Scale defines the scale of an element in the scene relative to its parent's scale.

You can retrieve the current scale of an element using the following methods:

  • const scale: Vector2 = node.scale()
  • const scale: number = node.scale.x()
  • const scale: number = node.scale.y()

To modify the scale of an element, you can use the following methods:

  • node.scale([1,2])
  • node.scale(new Vector2(1,2))
  • node.scale.x(1)
  • node.scale.y(2)

Relative vs. Absolute

Elements can be transformed in terms of local space (relative to their parent) or absolute space (relative to the scene).

To retrieve the absolute position, scale, and rotation of an element, use the same methods as before, but with an "absolute" prefix:

  • node.absolutePosition()
  • node.absoluteRotation()
  • node.absoluteScale()

For more information, refer to the positioning documentation.

References

Elements often need to be stored in variables for later use in animations. However, storing elements directly in variables can become cumbersome and less scalable.

Here's an example from the documentation:

const rectA = <Rect />;
const rectB = <Rect />;
const circle = <Circle>{rectA}</Circle>;

view.add(
  <Layout>
    {circle}
    {rectB}
  </Layout>,
);

Structure:

view.add(
  <Layout>
    <Circle>
      <Rect />
    </Circle>
    <Rect />
  </Layout>,
);

An alternative approach is

to use references:

const rectA = createRef<Rect>();
const rectB = createRef<Rect>();

view.add(
  <Layout>
    <Circle>
      <Rect ref={rectA} />
    </Circle>
    <Rect ref={rectB} />
  </Layout>,
);

Using references provides a more readable structure while still allowing variables to reference elements for later use in animations.

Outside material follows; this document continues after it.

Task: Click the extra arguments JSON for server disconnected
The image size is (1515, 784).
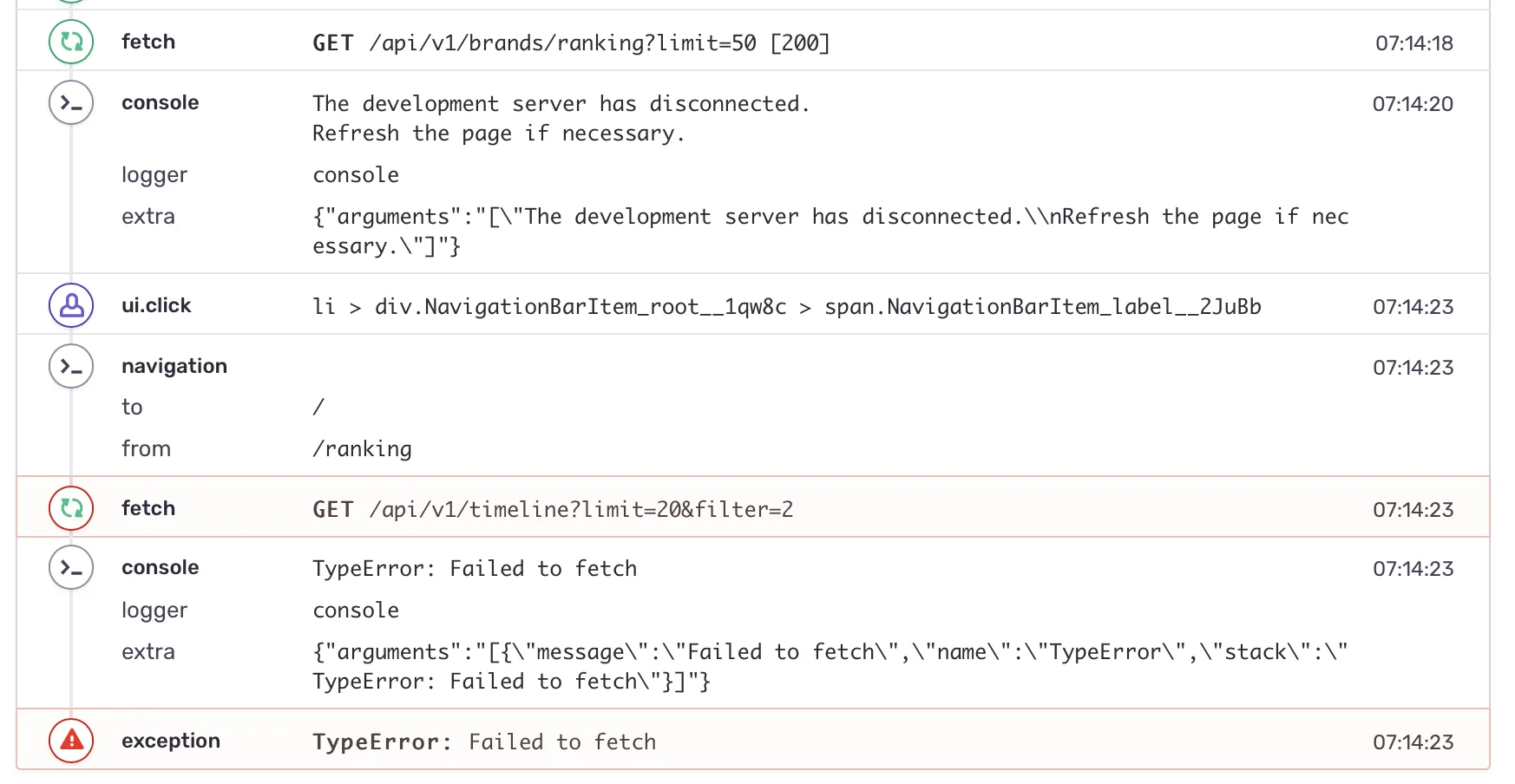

For more information, refer to the references documentation.

Animations

From().To()

The simplest animation uses the from-to syntax, in which transformations can be interpolated from one point to another within a given time frame.

node.transform_property(start_val, duration).to(end_val, duration);

Animation Flow

  • all(...tasks: ThreadGenerator[]): ThreadGenerator

The all method ensures that all animations are completed before starting the next animation.

  • any(...tasks: ThreadGenerator[]): ThreadGenerator

The any method ensures that at least one animation is completed before starting the next animation.

  • chain(...tasks: ThreadGeneratorCallback[]): ThreadGenerator

The chain method ensures that all animations are completed in sequence, one after the other, without any delay between animations.

  • delay(time: number, task: ThreadGeneratorCallback): ThreadGenerator

The delay method starts the animation after a specified delay.

  • sequence(delay: number, ...tasks: ThreadGenerator[]): ThreadGenerator

The sequence method is a combination of the chain and delay methods.

  • loop(iterations: number, factory: LoopCallback): ThreadGenerator

The loop method repeats an animation a specified number of times.

Tween

A tween is a function that generates an animation using a duration and a callback.

Example from the documentation:

tween(2, value => {
  circle().position.x(map(-300, 300, value));
});

Timing Functions

Timing functions are useful for creating natural and interesting animations.

Timing functions have the following function signature: func(value: number, from?: number, to?: number)

Some prominent timing functions include:

  • easeIn
  • easeInOut
  • easeOut

Here's an example of using a timing function:

tween(2, value => {
  circle().position.x(easeInOut(-300, 300, value));
});

For a full list of available timing functions, refer to the motioncanvas documentation.